Neil Remington Abramson commented as follows (reproduced with permission):
The nun says he (the Boston bomber) is sorry and shouldn’t receive the death penalty. His lawyers sent her, because he wouldn’t come himself. He didn’t testify and say he was sorry himself. She came because she is opposed to the death penalty, regardless of the circumstances.
I don’t want to debate the death penalty. There’s no death penalty in Canada. Here, it wouldn’t matter if he said he was sorry, or sent an intermediary to say what she understood he wanted to say.
I want to debate how we know that someone sincerely repents and hopes for our forgiveness. Maybe not to gain redemption, but just to live, to hope to redeem oneself, in God’s eyes, over the years that follow.
If he won’t come in person to tell me he repents – if he sends someone else because he can’t or won’t look me in the eye and swear he was wrong and is truly sorry – did he really repent?

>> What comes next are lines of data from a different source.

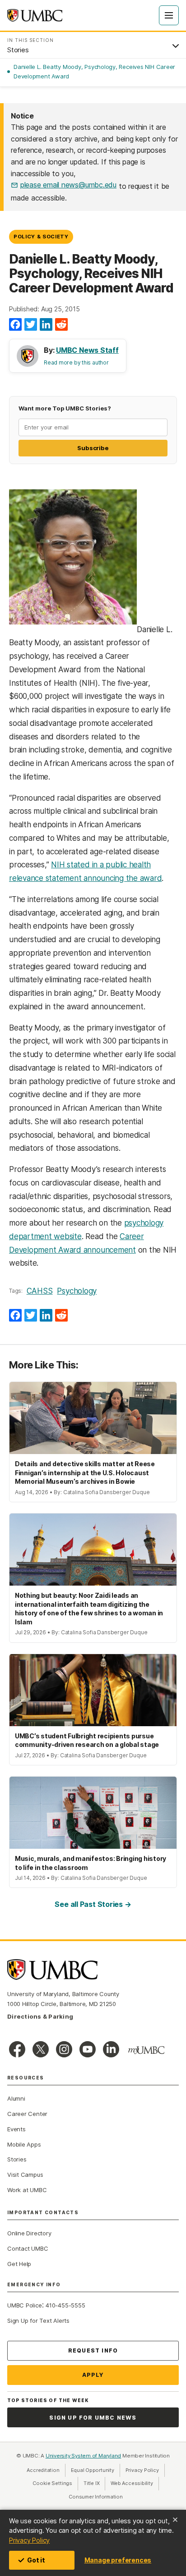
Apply (93, 2374)
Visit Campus (25, 2174)
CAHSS (40, 1290)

Was it sincere? I don’t really care if he looks me in the eye – that’s a cultural thing. I’d just want to hear him say it and to judge for myself from his tone and body language. I hope if I did something so bad, I’d have the courage either to apologize or else denounce the whole proceeding, and take whatever was given as a result.

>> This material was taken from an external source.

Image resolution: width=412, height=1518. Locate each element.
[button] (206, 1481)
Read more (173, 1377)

As Paul said in the First Epistle to The Corinthians, we cannot know the heart of another. Only God knows. But we must have a basis for believing mercy should trump justice. There are victims here who didn’t die – the families of those who did. Their hearts cry for justice. How shall we decide whether the repentance expressed is enough to receive mercy from people, let alone God?
He declined to say he was sorry. That says something, loudly.